# Extrait à lire
■ ■ ■
Les parents de la petite fille de près d’un an et demi vivent ce refus comme une injustice, un peu comme s’ils avaient été "punis" parce qu’ils avaient eu la chance d’avoir un enfant naturel. "J’ai l’impression que cela nous a desservi, même puni. On aurait compris si dans la loi il y avait des notions de priorité par rapport à ceux qui ne peuvent pas avoir d’enfants, ou ceux qui sont encore en procédure. Mais là on nous donne encore l’espoir. On ne pourrait pas être de bons candidats parce qu’on aime notre fille? C’est quand même absurde", pointe Eric.
Dans la lettre, l’organisme explique qu’un entretien peut être organisé pour discuter de cette décision de vive voix. Mais le couple heurté choisit de prendre rendez-vous directement avec le directeur en charge du service adoption de l’Autorité centrale communautaire. Celui-ci les a bien entendu reçus et écoutés mais il n’est pas habilité à revenir sur la décision prise par l’équipe pluridisciplinaire de l’organisme agréé. Que penser de cette décision et aussi de l’absence de recours dans un tel cas de figure?
■ ■ ■
# Données disponibles
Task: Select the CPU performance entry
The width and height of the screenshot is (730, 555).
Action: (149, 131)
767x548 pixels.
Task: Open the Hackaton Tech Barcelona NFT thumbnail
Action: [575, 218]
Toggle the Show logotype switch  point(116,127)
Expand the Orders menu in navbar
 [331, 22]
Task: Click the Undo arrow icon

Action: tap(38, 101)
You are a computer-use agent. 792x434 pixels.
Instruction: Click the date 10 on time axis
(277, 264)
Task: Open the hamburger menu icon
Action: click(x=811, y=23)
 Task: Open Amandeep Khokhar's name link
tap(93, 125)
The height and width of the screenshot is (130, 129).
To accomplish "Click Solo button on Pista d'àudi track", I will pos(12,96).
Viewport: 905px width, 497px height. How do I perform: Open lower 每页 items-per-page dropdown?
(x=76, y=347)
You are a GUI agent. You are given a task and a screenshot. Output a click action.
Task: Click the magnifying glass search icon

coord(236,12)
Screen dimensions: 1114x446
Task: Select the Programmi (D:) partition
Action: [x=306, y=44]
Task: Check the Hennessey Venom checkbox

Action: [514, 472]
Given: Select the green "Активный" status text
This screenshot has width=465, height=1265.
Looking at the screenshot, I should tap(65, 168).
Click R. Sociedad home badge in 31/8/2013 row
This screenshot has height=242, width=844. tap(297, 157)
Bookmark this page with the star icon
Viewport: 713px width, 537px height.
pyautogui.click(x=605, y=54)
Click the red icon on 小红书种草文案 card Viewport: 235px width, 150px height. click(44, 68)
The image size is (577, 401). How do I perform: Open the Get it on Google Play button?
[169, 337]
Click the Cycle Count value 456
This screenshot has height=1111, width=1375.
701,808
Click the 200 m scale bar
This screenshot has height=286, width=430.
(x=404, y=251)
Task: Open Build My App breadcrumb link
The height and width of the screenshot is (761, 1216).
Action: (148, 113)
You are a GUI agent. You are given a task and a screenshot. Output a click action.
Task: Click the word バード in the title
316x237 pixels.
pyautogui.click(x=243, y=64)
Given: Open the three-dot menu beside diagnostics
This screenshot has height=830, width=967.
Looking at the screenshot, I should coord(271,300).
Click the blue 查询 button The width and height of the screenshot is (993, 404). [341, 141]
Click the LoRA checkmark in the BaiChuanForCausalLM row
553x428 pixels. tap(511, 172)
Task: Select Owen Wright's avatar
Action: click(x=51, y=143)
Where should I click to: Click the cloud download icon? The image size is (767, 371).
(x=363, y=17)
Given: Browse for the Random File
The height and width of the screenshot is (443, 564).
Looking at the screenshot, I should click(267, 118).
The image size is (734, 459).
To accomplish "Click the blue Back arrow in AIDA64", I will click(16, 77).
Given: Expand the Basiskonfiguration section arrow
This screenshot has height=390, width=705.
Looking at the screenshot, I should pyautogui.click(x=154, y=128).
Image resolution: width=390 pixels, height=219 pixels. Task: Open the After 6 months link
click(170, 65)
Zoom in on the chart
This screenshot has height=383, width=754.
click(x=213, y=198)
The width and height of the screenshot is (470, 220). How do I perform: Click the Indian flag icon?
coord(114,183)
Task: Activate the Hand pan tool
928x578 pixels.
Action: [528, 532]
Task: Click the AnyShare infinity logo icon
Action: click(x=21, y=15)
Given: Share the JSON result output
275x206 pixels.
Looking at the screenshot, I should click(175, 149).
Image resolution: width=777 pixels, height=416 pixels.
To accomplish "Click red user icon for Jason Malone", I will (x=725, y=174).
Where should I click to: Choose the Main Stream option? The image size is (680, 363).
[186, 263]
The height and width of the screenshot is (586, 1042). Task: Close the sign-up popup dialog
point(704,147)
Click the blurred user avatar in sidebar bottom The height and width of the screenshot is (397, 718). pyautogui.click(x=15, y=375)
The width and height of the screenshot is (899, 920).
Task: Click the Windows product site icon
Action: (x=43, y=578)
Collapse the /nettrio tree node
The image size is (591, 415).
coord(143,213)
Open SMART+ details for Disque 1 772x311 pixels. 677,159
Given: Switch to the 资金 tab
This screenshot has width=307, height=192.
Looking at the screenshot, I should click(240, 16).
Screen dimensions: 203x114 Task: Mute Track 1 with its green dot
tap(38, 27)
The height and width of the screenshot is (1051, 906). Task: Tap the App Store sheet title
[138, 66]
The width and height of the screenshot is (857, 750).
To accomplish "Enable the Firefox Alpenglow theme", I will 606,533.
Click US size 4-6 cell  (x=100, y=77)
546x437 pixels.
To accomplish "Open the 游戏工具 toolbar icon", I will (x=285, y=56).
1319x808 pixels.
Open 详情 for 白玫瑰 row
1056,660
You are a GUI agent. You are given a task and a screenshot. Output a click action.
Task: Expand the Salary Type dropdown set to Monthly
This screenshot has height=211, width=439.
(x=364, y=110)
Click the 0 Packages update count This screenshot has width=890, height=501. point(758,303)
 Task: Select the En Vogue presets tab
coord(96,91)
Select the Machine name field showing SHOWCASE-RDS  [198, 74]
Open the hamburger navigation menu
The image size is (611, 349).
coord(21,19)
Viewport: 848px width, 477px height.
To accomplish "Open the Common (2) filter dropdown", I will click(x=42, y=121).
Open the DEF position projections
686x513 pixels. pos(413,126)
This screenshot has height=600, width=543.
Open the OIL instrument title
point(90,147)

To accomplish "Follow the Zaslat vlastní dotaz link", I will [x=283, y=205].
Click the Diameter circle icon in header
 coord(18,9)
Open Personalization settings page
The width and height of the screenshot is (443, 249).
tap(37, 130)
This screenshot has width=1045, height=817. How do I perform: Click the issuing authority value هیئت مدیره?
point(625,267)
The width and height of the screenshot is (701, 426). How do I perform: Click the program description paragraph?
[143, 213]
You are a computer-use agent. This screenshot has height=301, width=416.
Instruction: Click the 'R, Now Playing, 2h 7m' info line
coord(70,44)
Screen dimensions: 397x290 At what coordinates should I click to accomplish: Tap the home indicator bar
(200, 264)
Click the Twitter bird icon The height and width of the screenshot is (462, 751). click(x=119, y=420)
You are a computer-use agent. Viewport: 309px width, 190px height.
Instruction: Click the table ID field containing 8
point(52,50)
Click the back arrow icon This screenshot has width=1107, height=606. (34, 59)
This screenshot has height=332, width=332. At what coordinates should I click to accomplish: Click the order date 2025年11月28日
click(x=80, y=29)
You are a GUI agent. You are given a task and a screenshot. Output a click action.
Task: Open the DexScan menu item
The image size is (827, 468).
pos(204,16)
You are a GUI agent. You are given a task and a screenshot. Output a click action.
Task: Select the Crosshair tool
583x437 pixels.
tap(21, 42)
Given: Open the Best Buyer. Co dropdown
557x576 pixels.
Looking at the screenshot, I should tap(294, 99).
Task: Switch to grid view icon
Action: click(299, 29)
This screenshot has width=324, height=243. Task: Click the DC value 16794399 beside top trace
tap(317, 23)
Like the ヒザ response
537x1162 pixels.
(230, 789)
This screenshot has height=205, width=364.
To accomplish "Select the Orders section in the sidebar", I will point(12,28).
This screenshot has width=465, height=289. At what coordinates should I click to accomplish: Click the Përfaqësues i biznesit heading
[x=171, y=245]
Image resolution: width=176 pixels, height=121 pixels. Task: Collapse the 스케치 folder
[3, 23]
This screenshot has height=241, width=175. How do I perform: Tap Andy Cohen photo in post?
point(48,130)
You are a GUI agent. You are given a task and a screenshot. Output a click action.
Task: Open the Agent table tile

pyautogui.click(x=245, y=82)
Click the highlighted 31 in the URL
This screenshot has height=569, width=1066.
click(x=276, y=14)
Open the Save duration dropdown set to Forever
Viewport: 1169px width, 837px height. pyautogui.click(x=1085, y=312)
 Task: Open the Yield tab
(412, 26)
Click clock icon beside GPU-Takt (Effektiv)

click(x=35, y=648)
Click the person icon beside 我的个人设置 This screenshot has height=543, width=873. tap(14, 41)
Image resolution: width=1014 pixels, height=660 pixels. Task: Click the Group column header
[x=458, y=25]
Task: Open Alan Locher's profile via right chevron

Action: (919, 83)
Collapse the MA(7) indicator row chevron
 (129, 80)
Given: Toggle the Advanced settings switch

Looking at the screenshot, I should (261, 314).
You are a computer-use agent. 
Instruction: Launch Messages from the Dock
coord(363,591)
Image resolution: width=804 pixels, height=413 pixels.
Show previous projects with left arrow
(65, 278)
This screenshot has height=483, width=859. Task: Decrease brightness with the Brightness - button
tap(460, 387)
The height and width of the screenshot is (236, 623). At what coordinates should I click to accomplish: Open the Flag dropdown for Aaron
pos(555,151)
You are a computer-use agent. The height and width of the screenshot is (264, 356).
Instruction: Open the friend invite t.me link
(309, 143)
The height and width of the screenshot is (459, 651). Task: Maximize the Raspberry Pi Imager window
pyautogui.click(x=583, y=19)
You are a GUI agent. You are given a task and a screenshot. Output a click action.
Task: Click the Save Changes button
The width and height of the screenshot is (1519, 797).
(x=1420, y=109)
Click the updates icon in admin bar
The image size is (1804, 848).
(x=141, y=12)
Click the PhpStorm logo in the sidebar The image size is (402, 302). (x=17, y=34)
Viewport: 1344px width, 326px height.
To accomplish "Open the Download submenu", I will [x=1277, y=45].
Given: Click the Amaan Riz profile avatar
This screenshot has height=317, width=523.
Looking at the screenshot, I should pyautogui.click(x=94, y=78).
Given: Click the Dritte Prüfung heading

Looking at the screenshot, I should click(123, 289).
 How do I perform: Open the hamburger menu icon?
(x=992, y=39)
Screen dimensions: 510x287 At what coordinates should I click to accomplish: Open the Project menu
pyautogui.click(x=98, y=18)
■ ■ ■
# Consignes
• a. Recopiez le passage de l’extrait sur le refus d’adoption qui va de « Dans la lettre, l’organisme » à « cas de figure? », en remplaçant « directeur » par « responsable ».
• b. Selon l’extrait sur le refus d’adoption, pourquoi le directeur du service adoption n’a-t-il pas pu modifier la décision concernant le couple ? Répondez en une à trois phrases.

# Corrigés
• a.
Dans la lettre, l’organisme explique qu’un entretien peut être organisé pour discuter de cette décision de vive voix. Mais le couple heurté choisit de prendre rendez-vous directement avec le responsable en charge du service adoption de l’Autorité centrale communautaire. Celui-ci les a bien entendu reçus et écoutés mais il n’est pas habilité à revenir sur la décision prise par l’équipe pluridisciplinaire de l’organisme agréé. Que penser de cette décision et aussi de l’absence de recours dans un tel cas de figure?

• b. Le directeur en charge du service adoption de l’Autorité centrale communautaire n’est pas habilité à revenir sur la décision prise par l’équipe pluridisciplinaire de l’organisme agréé. Il a donc reçu et écouté le couple, mais sans pouvoir changer ce refus.